__WRITTEN TASKS__
**A.** Set down, word for word, the part of the essay on Zizek that begins at the words "So what is he" and stops after "he doing this?".
**B.** List each person the essay on Zizek mentions by name, giving each name once.

__ARTICLE__

::::::::::

So what is he up to? And why does he succeed, where others have failed, in constructing an “actually-existing” alternative to left-right politics?

The version of Lenin that Zizek is re-enscribing into radical political discourse is ostensibly (by his own admission) the Lenin of the October Revolution, or the Lenin that had the epiphany that in order to have a revolution “you have to have a revolution”. Why is he doing this?

Primarily the goal appears to be to demolish the coordinates of the liberal hegemony that permit excess and aberration insofar as it does not threaten the true coordinates. He suggests as well that the true coordinates are much better hidden than we realize. The production of cultural difference (a trendy subject) is to Zizek the production of the inoperative dream — a dream that recalls perhaps Orwell’s 1984 or even Terry Gilliam’s Brazil where a kind of generic pastoralism or a sexualized nature substitutes for authentic freedom — the flip side of this is film noir. Zizek has determined that late-modern capitalism has engendered a whole range of alternative seductions to keep the eye and brain off of the real Real. The Real only exists as a fragment and this fragment is fast receding on the horizon as fantasy and often phantasm intercede. These dreams and nightmares are systemic, structural neuroses, and they are part of the coordinates of the hegemonic. The hegemon — the prevailing set of coordinates — always seeks to “take over” the Real, and, therefore, this contaminated Real must be periodically purged.

::::::::::

__STORED DATA__
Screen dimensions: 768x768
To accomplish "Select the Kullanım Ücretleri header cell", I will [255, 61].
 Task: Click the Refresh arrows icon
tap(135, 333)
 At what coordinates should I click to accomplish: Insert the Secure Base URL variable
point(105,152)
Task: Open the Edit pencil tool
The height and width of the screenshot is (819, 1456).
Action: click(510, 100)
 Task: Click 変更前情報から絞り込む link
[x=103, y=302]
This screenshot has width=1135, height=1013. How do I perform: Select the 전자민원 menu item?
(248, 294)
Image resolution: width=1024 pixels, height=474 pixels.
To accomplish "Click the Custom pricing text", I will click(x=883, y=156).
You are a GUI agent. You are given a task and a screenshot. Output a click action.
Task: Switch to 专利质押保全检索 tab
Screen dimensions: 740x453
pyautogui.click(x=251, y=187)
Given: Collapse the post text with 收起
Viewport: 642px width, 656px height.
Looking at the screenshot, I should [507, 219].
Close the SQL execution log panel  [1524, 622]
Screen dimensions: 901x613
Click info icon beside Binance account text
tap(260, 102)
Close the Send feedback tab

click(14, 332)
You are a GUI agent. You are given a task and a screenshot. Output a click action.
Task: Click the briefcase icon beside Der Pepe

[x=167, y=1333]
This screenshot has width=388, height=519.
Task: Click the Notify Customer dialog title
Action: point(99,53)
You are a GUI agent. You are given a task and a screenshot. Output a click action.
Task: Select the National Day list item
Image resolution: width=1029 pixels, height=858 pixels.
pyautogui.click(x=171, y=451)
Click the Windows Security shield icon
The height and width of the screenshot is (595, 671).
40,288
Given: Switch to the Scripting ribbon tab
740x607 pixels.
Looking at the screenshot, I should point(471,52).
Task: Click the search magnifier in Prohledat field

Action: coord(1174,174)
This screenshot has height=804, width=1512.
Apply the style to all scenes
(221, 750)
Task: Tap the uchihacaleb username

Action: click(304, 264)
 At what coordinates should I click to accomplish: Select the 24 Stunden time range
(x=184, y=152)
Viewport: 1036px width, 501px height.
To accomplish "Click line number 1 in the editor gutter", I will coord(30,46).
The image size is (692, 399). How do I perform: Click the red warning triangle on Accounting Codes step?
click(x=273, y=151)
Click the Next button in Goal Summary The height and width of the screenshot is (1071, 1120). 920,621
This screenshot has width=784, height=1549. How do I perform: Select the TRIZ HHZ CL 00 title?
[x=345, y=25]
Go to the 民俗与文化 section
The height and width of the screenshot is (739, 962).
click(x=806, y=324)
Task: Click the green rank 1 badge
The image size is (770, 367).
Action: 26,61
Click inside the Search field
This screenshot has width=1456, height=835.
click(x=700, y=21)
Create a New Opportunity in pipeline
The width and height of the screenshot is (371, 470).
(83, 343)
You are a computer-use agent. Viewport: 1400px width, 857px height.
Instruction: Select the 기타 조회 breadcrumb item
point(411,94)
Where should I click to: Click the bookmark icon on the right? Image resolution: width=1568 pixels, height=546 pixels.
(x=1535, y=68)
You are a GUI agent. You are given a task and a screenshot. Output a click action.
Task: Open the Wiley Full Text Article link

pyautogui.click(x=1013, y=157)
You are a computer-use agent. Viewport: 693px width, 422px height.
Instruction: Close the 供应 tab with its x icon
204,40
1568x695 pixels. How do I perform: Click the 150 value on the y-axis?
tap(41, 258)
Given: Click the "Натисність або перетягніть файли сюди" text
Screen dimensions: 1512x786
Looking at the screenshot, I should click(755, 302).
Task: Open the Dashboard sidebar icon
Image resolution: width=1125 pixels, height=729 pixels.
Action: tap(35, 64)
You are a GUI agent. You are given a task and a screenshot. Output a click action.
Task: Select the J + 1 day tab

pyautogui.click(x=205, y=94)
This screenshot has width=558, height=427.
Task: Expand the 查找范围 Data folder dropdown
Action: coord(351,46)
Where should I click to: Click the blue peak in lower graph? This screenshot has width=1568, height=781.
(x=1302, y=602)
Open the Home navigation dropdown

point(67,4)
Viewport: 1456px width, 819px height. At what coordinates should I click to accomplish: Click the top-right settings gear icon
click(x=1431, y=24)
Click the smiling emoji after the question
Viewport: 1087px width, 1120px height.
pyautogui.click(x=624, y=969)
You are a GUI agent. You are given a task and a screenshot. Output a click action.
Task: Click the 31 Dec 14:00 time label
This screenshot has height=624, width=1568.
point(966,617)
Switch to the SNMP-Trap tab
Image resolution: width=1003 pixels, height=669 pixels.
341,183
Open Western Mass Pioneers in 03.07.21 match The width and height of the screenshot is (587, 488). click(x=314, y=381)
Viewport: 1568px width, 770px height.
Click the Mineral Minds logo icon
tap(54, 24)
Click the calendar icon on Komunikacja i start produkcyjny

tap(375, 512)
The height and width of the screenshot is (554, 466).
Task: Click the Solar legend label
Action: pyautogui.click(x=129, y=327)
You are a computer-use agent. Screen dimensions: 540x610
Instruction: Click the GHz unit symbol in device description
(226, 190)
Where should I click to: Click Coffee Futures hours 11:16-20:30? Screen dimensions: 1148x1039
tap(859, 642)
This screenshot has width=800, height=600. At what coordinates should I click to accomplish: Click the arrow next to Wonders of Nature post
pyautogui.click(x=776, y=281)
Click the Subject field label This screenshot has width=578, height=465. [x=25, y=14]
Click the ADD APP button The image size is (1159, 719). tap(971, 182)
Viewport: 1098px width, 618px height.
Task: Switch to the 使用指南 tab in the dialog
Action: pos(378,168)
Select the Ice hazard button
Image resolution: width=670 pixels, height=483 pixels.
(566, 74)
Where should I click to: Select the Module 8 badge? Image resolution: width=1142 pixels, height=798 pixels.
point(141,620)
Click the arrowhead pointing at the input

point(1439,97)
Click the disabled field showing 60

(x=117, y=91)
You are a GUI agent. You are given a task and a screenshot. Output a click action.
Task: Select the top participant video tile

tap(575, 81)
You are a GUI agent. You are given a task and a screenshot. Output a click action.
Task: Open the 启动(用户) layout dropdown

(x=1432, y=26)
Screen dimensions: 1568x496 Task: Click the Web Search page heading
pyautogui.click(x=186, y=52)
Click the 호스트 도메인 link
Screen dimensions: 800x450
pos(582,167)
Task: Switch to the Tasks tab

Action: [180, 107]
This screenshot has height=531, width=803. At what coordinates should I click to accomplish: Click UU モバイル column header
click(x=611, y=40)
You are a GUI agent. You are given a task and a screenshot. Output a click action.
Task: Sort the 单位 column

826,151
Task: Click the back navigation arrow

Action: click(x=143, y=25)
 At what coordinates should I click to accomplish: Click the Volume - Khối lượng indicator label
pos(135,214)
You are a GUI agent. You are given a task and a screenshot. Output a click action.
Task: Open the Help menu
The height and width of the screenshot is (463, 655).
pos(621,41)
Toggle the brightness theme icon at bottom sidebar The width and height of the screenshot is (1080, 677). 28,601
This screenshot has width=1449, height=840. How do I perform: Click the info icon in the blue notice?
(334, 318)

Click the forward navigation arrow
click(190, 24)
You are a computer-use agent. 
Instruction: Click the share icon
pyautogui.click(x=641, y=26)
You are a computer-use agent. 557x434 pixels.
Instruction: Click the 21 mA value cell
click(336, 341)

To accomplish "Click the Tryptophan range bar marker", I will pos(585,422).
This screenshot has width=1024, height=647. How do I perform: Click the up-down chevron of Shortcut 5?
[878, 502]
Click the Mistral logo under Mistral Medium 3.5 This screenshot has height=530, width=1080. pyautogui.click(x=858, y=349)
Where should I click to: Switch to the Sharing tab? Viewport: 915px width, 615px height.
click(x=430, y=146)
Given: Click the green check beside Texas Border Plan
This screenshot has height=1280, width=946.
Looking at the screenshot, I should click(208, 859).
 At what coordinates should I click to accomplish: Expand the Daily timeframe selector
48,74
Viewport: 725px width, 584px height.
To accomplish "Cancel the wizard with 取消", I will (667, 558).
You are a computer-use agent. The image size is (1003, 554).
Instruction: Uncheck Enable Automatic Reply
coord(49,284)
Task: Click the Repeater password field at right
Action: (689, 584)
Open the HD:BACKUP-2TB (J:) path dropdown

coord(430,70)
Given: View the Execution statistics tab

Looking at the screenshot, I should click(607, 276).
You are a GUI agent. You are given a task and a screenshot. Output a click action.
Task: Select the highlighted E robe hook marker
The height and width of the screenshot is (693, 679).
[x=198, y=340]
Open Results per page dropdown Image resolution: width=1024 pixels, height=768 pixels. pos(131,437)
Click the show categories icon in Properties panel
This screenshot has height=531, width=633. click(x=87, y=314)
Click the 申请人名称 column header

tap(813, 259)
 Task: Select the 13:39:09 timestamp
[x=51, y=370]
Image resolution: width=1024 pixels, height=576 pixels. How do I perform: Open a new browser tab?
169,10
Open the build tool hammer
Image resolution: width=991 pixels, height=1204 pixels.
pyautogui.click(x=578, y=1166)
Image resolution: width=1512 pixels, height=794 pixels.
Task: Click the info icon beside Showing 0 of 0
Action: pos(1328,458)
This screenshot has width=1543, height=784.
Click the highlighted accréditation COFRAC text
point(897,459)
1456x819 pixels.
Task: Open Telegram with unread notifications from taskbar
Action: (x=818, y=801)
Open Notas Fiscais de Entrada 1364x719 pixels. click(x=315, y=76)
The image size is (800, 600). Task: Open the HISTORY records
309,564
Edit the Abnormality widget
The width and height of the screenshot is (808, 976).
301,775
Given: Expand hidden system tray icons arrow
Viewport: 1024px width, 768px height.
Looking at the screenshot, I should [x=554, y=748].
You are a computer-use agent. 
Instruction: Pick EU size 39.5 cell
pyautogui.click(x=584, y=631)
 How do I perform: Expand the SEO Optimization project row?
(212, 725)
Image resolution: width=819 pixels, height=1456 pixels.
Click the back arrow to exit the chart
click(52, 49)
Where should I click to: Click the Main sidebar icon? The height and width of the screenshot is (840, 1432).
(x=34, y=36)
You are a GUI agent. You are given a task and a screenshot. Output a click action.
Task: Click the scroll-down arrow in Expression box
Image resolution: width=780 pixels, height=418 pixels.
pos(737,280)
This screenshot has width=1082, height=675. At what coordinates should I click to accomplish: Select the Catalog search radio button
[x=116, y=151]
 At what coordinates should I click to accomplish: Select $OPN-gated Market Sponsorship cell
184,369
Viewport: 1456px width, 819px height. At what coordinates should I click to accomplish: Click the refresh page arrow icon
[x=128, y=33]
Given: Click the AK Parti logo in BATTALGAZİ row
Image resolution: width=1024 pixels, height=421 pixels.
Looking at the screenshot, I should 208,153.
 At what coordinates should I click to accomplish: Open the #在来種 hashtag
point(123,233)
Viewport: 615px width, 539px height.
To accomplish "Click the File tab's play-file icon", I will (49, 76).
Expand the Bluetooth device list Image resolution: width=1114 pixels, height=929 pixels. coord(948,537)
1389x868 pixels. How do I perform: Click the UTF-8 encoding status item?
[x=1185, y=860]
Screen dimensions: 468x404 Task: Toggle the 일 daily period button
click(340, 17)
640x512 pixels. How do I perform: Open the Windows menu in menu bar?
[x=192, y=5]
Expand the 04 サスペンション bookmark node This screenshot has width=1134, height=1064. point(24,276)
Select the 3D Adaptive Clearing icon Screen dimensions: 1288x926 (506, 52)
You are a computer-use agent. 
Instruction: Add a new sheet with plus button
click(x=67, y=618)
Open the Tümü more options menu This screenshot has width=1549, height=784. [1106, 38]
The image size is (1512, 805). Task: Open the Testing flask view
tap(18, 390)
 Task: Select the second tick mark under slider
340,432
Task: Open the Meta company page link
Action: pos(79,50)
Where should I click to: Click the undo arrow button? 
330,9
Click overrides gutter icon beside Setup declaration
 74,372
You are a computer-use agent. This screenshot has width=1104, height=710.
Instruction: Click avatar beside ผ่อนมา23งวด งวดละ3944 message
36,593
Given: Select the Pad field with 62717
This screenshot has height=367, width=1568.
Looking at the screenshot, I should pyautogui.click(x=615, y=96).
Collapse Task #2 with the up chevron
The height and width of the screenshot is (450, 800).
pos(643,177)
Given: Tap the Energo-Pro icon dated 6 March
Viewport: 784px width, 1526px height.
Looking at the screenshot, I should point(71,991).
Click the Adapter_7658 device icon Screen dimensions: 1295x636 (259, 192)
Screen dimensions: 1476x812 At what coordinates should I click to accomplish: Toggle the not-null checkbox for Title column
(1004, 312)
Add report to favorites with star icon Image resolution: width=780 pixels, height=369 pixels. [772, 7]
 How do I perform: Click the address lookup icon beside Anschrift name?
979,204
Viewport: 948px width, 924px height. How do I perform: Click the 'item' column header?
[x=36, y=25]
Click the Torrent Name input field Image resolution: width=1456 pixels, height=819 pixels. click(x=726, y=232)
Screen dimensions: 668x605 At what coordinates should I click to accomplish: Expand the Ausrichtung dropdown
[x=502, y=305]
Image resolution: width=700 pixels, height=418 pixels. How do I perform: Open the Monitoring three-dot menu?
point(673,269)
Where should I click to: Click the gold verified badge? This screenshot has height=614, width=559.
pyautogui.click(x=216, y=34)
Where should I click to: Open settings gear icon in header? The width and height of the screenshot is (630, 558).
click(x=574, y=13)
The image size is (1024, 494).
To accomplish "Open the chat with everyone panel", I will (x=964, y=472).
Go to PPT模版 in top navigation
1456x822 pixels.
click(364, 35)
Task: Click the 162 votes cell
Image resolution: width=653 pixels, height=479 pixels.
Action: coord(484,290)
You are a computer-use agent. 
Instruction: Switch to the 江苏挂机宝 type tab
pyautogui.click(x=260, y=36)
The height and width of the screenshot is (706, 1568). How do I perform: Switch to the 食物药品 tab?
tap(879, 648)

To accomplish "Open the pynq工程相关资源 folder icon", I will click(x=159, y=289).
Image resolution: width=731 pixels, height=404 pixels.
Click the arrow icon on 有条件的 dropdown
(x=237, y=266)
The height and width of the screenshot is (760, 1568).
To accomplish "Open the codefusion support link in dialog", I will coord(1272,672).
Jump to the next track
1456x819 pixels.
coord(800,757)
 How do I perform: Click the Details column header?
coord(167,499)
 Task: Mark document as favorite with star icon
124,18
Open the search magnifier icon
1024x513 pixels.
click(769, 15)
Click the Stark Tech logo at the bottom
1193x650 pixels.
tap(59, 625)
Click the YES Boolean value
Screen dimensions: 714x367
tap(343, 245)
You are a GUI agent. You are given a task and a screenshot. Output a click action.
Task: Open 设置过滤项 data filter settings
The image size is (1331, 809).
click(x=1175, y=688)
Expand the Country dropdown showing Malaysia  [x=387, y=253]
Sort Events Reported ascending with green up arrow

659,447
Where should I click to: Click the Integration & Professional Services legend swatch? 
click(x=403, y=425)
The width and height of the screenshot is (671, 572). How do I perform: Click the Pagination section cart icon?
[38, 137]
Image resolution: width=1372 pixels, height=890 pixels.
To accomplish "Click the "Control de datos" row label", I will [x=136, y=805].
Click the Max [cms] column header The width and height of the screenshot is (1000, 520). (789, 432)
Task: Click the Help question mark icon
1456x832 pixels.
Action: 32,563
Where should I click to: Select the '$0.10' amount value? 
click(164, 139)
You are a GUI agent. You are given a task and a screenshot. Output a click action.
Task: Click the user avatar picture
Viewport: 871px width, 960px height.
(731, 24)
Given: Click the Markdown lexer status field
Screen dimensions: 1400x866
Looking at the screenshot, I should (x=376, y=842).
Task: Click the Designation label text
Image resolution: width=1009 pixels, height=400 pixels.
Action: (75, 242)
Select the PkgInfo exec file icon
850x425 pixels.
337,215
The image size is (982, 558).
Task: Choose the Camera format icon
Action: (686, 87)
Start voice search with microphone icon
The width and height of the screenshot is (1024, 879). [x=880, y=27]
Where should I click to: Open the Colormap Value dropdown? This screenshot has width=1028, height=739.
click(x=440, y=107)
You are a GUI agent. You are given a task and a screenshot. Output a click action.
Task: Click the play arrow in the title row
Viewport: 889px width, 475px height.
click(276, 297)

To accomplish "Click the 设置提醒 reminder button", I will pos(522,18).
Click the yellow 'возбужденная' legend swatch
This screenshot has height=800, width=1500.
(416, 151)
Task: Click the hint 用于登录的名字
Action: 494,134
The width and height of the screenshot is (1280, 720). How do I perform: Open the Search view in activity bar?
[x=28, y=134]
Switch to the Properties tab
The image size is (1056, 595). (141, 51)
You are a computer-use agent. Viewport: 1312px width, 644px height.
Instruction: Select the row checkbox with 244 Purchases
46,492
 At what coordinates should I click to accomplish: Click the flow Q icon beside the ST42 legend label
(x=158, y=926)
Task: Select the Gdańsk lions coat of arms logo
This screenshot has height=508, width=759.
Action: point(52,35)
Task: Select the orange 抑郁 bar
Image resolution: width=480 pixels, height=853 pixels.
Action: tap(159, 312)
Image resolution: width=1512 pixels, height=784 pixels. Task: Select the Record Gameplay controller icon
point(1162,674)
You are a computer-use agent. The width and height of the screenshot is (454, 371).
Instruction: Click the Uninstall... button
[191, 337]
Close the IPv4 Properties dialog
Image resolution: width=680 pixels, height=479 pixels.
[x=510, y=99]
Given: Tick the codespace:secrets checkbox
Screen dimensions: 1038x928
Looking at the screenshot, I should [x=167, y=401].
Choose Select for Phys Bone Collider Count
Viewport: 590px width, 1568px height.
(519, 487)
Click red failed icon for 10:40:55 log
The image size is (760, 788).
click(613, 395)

::::::::::

__SOLUTIONS BELOW__
**A.**
So what is he up to? And why does he succeed, where others have failed, in constructing an “actually-existing” alternative to left-right politics?

The version of Lenin that Zizek is re-enscribing into radical political discourse is ostensibly (by his own admission) the Lenin of the October Revolution, or the Lenin that had the epiphany that in order to have a revolution “you have to have a revolution”. Why is he doing this?

**B.** Zizek, Lenin, Orwell, Terry Gilliam